- The paper introduces a dual-path semantic-acoustic audio tokenizer and detokenizer that efficiently compresses speech at ultra-low bitrates while preserving intelligibility.
- It employs a multistage training strategy using convolution, transformer, and LSTM layers to achieve real-time, high-quality speech synthesis.
- Empirical evaluations show superior performance in metrics like WER, PESQ, and STOI, establishing a new benchmark for speech large language models.
LongCat-Audio-Codec: An Advanced Audio Tokenization Framework for Speech LLMs
Overview
The paper "LongCat-Audio-Codec: An Audio Tokenizer and Detokenizer Solution Designed for Speech LLMs" (2510.15227) introduces LongCat-Audio-Codec, an innovative audio processing framework optimized for Speech LLMs.

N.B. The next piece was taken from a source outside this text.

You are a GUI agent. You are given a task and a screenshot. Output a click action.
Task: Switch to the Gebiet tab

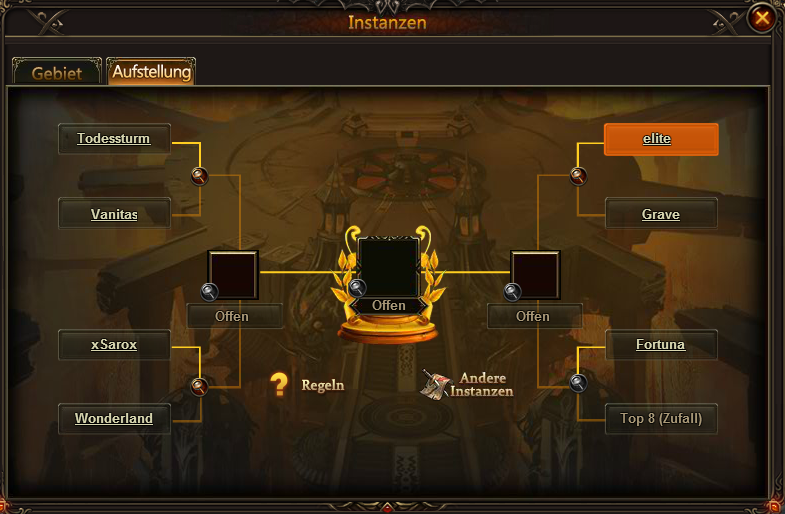[x=57, y=72]
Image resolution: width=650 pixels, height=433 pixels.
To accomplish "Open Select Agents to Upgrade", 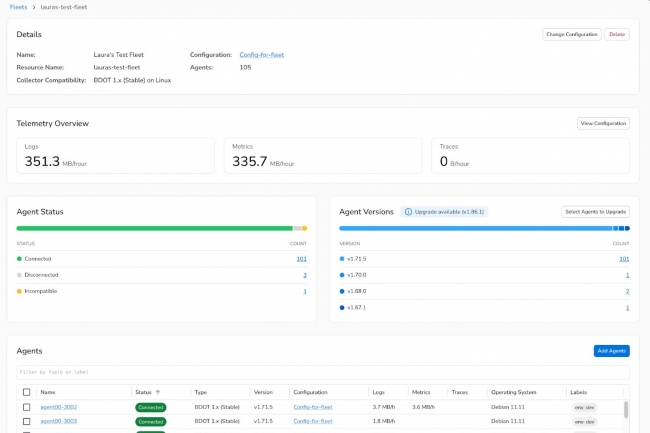I will pos(595,212).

Leveraging a decoupled semantic-acoustic architecture and multistage training methodologies, it achieves exceptional low-bitrate compression while maintaining high speech intelligibility.

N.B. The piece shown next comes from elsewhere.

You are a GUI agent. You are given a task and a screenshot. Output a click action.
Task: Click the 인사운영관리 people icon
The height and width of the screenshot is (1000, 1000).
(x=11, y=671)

LongCat-Audio-Codec encodes speech at an ultra-low frame rate of 16.67 Hz, with a bitrate ranging from 0.43 kbps to 0.87 kbps, demonstrating the codec's robust trade-off between efficiency and quality. This document provides an authoritative essay on its architecture, design challenges, rationale, and empirical evaluations.
Architectural Design
Tokenizer Architecture
The LongCat-Audio-Codec employs a dual-path semantic-acoustic tokenizer to mitigate limitations inherent in using pure acoustic or semantic tokens alone. This configuration optimally preserves both fine-grained acoustic features and high-level semantic content.
Decoder Architecture
The audio detokenizer is optimized for streaming and low-latency operations, using LSTM and convolution layers to ensure real-time, high-quality speech synthesis (Figure 3). This design significantly reduces computational complexity compared to diffusion-based approaches.
Figure 3: Architecture of detokenizer (decoder).
Design Challenges and Solutions
Text-Speech Multimodal Integration
The codec balances cross-modal understanding with efficient speech generation, exploiting semantic layers and acoustic details to enhance contextually-aware language modeling.
Model Capacity Alignment
The architecture addresses differences in token density between modalities, leveraging multiple codebooks to optimize the balance between model capacity and information preservation. This ensures the model's autoregressive processes remain efficient without sacrificing intelligibility.
Training Strategy
A multistage training strategy is employed:
- Encoder Pretraining: Exposes the model to diverse data to generalize its tokenization capacity.
- Decoder Training: Utilizes high-quality data to refine audio synthesis, improving fidelity and stability.
- Targeted Fine-Tuning (optional): Adjusts decoder parameters for speaker specificity or confined scenario performance.
Empirical evaluations demonstrate LongCat-Audio-Codec's superior performance across a range of metrics, including WER, PESQ, and STOI. The codec excels in low-bitrate scenarios, maintaining intelligibility while surpassing many traditional codecs in reconstruction quality when semantic information is included.
Figure 4: Speaker similarity improvement by Stage 2 and Stage 3.
Moreover, experiments highlight the potential of fewer codebooks in maintaining robust performance, with detailed results showcasing competitive intelligibility and acoustic metric scores even at constrained bitrates (Figure 5).
Figure 5: Potential of few codebooks.
Conclusion
LongCat-Audio-Codec establishes a new benchmark in audio tokenization for speech LLMs, balancing token efficiency with uncompromised quality. While currently designed for speech applications, future iterations aim to extend beyond current input duration limitations and enhance adaptations for music and sound effects. The modular training architecture and adaptive codebook configuration promise significant flexibility and scalability in evolving multimodal AI scenarios.